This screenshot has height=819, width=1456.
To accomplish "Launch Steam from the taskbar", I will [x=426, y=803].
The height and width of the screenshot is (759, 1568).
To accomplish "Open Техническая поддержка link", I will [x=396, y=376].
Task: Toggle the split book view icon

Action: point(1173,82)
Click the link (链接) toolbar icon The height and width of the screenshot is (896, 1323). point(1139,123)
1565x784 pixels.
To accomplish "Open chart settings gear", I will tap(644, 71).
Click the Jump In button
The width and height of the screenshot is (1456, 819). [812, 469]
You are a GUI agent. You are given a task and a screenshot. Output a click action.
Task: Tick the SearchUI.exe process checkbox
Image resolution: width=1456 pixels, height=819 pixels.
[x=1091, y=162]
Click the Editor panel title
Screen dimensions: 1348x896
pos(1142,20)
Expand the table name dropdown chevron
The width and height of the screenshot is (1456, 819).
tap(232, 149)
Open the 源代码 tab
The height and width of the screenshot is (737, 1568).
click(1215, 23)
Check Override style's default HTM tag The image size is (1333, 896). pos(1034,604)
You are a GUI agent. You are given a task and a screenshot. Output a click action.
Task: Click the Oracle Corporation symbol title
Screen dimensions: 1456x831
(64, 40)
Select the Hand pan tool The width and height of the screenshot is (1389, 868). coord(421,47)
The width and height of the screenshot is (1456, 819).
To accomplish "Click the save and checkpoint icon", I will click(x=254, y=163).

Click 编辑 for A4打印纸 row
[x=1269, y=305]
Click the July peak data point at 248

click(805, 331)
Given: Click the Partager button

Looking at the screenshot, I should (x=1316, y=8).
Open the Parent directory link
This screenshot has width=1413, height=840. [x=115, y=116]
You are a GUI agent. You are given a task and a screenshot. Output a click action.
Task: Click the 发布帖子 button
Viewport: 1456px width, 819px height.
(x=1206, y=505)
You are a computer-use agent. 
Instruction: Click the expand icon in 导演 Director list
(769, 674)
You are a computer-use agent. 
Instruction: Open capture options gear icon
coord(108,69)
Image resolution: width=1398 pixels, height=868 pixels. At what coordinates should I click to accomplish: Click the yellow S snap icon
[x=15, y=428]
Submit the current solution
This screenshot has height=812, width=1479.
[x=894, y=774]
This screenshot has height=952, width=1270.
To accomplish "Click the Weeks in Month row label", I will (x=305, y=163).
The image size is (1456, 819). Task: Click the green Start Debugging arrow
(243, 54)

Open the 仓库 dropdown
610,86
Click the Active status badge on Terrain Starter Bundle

# [Brief]
Each entry in the listing is to be copied exactly.

# [Response area]
This screenshot has height=819, width=1456.
To accomplish "Launch Steam from the taskbar", I will [x=426, y=803].
The height and width of the screenshot is (759, 1568).
To accomplish "Open Техническая поддержка link", I will [x=396, y=376].
Task: Toggle the split book view icon

Action: point(1173,82)
Click the link (链接) toolbar icon The height and width of the screenshot is (896, 1323). point(1139,123)
1565x784 pixels.
To accomplish "Open chart settings gear", I will tap(644, 71).
Click the Jump In button
The width and height of the screenshot is (1456, 819). [812, 469]
You are a GUI agent. You are given a task and a screenshot. Output a click action.
Task: Tick the SearchUI.exe process checkbox
Image resolution: width=1456 pixels, height=819 pixels.
[x=1091, y=162]
Click the Editor panel title
Screen dimensions: 1348x896
pos(1142,20)
Expand the table name dropdown chevron
The width and height of the screenshot is (1456, 819).
tap(232, 149)
Open the 源代码 tab
The height and width of the screenshot is (737, 1568).
click(1215, 23)
Check Override style's default HTM tag The image size is (1333, 896). pos(1034,604)
You are a GUI agent. You are given a task and a screenshot. Output a click action.
Task: Click the Oracle Corporation symbol title
Screen dimensions: 1456x831
(64, 40)
Select the Hand pan tool The width and height of the screenshot is (1389, 868). coord(421,47)
The width and height of the screenshot is (1456, 819).
To accomplish "Click the save and checkpoint icon", I will click(x=254, y=163).

Click 编辑 for A4打印纸 row
[x=1269, y=305]
Click the July peak data point at 248

click(805, 331)
Given: Click the Partager button

Looking at the screenshot, I should (x=1316, y=8).
Open the Parent directory link
This screenshot has width=1413, height=840. [x=115, y=116]
You are a GUI agent. You are given a task and a screenshot. Output a click action.
Task: Click the 发布帖子 button
Viewport: 1456px width, 819px height.
(x=1206, y=505)
You are a computer-use agent. 
Instruction: Click the expand icon in 导演 Director list
(769, 674)
You are a computer-use agent. 
Instruction: Open capture options gear icon
coord(108,69)
Image resolution: width=1398 pixels, height=868 pixels. At what coordinates should I click to accomplish: Click the yellow S snap icon
[x=15, y=428]
Submit the current solution
This screenshot has height=812, width=1479.
[x=894, y=774]
This screenshot has height=952, width=1270.
To accomplish "Click the Weeks in Month row label", I will (x=305, y=163).
The image size is (1456, 819). Task: Click the green Start Debugging arrow
(243, 54)

Open the 仓库 dropdown
610,86
Click the Active status badge on Terrain Starter Bundle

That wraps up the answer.